> [PROBLEM STATEMENT]
Take the material below and output exactly the run of lines from the one containing "18 (56, 1638)" down to the one containing "View all 8 project logs (320, 1437)", with both included.

> [DATASET RECORDS]
++++++++++

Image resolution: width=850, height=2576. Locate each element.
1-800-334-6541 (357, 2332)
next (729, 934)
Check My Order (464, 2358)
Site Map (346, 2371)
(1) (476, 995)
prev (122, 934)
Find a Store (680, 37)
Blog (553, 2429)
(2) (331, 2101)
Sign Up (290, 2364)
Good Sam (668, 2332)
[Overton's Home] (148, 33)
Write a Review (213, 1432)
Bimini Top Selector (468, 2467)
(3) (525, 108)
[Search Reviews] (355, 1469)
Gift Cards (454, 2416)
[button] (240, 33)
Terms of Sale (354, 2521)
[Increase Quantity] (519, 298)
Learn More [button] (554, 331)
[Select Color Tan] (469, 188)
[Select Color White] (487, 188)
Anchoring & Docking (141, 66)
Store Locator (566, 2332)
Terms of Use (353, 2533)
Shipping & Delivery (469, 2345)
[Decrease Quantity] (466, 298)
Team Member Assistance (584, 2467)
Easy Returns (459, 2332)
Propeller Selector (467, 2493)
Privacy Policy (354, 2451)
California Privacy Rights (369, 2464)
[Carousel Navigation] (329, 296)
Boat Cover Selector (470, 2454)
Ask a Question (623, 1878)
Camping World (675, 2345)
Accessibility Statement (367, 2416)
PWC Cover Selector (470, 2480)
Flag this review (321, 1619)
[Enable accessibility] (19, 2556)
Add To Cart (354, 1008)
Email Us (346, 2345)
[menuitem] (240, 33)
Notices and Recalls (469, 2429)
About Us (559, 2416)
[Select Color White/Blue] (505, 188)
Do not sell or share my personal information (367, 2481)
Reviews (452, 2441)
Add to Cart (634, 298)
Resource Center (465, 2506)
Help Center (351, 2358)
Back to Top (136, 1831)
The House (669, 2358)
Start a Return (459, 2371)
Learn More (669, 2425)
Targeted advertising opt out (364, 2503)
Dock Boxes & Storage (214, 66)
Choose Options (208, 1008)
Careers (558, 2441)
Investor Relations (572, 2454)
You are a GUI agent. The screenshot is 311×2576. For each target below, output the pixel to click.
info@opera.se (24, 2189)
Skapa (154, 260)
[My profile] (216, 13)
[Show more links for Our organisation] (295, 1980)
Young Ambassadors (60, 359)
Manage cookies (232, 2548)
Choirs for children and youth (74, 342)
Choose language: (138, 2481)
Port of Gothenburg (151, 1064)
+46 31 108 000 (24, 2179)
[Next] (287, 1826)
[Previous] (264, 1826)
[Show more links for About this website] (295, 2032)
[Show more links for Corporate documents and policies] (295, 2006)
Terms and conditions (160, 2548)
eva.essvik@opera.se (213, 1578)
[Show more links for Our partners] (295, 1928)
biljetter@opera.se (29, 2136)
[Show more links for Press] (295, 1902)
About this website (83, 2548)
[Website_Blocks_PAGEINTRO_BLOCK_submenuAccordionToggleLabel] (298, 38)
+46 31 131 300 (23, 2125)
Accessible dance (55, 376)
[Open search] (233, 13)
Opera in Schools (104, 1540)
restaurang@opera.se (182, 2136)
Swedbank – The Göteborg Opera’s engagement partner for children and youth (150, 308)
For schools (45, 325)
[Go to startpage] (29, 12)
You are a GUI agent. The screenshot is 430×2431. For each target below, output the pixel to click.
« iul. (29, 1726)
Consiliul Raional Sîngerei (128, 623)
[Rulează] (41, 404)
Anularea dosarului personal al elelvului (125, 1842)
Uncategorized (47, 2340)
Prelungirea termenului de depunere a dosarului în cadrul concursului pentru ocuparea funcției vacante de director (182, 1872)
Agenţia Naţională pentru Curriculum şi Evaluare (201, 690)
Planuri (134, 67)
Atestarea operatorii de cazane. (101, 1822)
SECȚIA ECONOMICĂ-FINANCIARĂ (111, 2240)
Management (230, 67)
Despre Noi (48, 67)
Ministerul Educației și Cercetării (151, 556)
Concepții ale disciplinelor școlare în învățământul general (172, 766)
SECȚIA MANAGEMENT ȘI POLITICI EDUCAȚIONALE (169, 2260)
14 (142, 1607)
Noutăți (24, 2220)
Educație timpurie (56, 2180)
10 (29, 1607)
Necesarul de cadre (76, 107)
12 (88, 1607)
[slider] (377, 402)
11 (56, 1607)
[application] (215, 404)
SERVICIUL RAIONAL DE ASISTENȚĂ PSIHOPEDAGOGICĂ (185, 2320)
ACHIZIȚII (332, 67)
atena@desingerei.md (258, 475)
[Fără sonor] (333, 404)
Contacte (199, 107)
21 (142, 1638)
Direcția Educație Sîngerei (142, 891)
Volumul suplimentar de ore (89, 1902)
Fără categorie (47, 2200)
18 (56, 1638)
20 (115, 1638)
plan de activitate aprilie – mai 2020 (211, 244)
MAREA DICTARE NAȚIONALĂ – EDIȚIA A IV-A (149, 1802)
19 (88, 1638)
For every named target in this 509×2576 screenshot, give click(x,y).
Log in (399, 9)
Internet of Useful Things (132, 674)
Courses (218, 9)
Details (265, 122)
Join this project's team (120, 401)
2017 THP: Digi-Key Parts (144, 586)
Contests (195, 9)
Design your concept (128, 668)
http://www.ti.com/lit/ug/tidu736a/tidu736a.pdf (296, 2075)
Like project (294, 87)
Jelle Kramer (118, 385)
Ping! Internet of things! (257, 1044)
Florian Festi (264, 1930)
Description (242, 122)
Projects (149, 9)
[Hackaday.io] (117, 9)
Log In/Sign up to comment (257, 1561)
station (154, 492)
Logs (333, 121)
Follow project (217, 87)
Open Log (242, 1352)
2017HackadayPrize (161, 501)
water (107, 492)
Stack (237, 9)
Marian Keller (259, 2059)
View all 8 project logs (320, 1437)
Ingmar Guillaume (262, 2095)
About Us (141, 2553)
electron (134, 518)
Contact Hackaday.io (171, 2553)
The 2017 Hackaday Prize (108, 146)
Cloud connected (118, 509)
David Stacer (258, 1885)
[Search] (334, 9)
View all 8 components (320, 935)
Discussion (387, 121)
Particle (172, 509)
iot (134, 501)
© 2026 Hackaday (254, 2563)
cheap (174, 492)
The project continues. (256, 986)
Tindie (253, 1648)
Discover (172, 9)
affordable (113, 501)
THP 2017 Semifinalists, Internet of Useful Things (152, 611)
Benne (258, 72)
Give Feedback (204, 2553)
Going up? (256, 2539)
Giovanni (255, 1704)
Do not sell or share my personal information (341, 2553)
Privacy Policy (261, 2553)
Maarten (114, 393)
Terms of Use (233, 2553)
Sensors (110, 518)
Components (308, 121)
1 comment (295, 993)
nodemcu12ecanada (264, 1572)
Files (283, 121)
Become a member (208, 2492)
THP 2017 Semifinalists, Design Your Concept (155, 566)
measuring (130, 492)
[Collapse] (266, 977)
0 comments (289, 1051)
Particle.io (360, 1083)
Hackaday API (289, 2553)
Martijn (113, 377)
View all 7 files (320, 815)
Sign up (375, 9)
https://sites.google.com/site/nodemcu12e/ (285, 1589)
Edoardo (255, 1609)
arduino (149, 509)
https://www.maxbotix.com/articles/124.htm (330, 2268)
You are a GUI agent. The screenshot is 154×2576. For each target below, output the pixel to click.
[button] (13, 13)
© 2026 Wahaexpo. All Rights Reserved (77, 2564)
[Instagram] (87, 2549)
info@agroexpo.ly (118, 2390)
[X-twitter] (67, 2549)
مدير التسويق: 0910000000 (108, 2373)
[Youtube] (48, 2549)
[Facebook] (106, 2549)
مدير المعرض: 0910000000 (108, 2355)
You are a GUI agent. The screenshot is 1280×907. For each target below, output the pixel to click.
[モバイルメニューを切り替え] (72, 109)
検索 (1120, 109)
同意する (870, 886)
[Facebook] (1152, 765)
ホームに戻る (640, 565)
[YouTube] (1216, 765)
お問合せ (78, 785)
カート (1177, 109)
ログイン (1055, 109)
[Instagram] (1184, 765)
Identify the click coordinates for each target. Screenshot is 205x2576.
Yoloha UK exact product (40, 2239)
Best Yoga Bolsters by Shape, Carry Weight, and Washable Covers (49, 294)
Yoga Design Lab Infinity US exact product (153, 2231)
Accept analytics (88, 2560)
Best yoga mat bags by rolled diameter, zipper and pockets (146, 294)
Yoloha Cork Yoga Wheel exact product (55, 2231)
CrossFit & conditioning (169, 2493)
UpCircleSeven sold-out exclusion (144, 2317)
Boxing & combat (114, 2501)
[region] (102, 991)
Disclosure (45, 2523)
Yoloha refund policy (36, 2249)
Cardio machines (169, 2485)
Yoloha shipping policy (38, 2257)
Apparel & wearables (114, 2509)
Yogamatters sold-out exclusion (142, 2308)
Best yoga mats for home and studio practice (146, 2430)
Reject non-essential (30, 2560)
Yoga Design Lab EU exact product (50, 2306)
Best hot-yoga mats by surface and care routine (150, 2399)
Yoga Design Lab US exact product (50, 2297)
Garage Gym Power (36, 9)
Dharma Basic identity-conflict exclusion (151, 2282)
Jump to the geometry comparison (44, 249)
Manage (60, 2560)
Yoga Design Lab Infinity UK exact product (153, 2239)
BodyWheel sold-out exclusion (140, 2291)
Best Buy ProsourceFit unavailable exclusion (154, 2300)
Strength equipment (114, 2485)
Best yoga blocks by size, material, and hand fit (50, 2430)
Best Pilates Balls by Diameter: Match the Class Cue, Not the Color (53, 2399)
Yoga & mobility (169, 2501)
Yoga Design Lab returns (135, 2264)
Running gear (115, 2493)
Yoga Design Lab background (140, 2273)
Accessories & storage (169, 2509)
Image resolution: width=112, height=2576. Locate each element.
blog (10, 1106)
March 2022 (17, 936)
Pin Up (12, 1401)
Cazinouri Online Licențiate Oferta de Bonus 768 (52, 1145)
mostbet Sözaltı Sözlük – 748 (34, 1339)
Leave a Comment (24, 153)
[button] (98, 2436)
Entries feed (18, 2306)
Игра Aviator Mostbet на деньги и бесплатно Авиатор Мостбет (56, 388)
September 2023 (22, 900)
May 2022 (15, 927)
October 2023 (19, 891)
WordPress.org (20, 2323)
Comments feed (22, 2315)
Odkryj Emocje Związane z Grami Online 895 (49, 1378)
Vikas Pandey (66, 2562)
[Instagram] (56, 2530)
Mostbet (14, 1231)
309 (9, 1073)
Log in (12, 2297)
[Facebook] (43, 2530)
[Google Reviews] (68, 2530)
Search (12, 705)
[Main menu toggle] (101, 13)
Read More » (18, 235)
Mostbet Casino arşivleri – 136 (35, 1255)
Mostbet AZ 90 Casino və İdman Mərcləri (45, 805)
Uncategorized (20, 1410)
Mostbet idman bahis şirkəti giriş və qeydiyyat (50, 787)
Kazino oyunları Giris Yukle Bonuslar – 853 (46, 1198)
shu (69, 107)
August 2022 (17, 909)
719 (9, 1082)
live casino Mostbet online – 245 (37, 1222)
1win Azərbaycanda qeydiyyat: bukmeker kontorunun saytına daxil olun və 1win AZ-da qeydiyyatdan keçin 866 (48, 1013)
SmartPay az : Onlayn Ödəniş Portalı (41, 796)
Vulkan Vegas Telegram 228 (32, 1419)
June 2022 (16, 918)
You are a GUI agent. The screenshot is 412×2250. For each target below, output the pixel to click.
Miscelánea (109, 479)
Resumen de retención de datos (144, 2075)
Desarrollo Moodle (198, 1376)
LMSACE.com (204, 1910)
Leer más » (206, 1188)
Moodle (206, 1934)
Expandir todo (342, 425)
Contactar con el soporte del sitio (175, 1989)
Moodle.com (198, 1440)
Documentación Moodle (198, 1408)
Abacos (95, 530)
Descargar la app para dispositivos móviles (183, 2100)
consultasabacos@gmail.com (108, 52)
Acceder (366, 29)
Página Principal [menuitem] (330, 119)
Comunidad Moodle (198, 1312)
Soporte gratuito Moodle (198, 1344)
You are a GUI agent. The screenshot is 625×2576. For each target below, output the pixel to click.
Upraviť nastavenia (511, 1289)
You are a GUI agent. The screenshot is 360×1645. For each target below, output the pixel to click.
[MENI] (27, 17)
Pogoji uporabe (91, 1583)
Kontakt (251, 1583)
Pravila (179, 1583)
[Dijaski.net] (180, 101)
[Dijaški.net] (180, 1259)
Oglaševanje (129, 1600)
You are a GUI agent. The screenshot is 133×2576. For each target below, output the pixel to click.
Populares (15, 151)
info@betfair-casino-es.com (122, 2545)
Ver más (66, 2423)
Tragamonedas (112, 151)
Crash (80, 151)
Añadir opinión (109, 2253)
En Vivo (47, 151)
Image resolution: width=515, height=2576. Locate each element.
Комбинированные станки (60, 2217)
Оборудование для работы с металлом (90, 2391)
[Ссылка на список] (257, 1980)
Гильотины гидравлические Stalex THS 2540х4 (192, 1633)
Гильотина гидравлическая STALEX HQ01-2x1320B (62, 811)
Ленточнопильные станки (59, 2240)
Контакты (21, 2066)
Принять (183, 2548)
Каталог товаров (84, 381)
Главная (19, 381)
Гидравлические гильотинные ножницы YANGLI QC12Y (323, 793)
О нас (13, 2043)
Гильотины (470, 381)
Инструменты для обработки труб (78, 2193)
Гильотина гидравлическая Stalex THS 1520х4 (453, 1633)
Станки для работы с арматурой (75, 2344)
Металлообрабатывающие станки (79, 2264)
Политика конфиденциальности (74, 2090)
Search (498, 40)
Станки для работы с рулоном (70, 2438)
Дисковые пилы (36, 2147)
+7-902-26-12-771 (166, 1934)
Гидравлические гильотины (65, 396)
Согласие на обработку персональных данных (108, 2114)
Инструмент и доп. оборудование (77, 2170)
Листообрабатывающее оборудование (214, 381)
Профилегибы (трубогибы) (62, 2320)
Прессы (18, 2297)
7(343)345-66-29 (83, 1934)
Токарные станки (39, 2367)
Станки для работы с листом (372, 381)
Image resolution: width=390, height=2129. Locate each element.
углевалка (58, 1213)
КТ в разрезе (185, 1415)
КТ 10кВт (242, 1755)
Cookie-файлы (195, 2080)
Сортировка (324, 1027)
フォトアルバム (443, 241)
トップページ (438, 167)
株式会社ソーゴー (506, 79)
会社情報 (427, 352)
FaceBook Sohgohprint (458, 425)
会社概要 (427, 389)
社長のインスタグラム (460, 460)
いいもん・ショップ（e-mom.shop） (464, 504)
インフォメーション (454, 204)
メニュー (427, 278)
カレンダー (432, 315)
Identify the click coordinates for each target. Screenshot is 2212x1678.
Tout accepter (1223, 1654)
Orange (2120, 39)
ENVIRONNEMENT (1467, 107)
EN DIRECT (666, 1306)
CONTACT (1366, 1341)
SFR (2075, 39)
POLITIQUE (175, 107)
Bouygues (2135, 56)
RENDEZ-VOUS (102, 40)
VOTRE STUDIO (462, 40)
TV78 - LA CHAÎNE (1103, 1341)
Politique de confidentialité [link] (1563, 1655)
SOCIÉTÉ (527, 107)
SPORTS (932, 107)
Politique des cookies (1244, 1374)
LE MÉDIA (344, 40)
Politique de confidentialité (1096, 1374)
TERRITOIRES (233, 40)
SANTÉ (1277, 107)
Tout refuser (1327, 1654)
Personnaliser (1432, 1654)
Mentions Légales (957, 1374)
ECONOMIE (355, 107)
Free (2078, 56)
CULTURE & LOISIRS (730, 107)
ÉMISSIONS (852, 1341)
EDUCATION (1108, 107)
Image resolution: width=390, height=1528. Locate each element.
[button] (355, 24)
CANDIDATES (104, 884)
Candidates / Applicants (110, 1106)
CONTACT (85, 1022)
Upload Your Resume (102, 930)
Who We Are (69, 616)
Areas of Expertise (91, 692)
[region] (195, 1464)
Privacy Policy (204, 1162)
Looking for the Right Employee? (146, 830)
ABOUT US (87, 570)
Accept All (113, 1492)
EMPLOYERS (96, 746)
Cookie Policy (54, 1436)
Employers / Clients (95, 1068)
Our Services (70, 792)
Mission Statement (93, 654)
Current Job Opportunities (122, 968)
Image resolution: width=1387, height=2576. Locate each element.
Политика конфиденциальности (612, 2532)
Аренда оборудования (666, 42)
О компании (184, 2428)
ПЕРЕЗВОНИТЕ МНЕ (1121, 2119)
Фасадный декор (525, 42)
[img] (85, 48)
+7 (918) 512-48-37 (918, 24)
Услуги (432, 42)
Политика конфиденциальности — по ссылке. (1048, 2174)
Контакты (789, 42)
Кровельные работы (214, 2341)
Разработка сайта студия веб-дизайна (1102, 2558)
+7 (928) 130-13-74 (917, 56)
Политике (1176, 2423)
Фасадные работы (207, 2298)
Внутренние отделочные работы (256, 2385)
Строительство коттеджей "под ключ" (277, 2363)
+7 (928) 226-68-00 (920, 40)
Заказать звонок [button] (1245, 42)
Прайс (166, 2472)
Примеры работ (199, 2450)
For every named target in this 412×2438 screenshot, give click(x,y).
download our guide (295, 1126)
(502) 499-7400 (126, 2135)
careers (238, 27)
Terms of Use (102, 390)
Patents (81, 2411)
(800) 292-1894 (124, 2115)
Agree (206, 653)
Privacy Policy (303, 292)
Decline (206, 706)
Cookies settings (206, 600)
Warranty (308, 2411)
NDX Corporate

++++++++++

> [THE COMPLETED TASK]
18 (56, 1638)
20 (115, 1638)
plan de activitate aprilie – mai 2020 (211, 244)
MAREA DICTARE NAȚIONALĂ – EDIȚIA A IV-A (149, 1802)
19 (88, 1638)
For every named target in this 509×2576 screenshot, give click(x,y).
Log in (399, 9)
Internet of Useful Things (132, 674)
Courses (218, 9)
Details (265, 122)
Join this project's team (120, 401)
2017 THP: Digi-Key Parts (144, 586)
Contests (195, 9)
Design your concept (128, 668)
http://www.ti.com/lit/ug/tidu736a/tidu736a.pdf (296, 2075)
Like project (294, 87)
Jelle Kramer (118, 385)
Ping! Internet of things! (257, 1044)
Florian Festi (264, 1930)
Description (242, 122)
Projects (149, 9)
[Hackaday.io] (117, 9)
Log In/Sign up to comment (257, 1561)
station (154, 492)
Logs (333, 121)
Follow project (217, 87)
Open Log (242, 1352)
2017HackadayPrize (161, 501)
water (107, 492)
Stack (237, 9)
Marian Keller (259, 2059)
View all 8 project logs (320, 1437)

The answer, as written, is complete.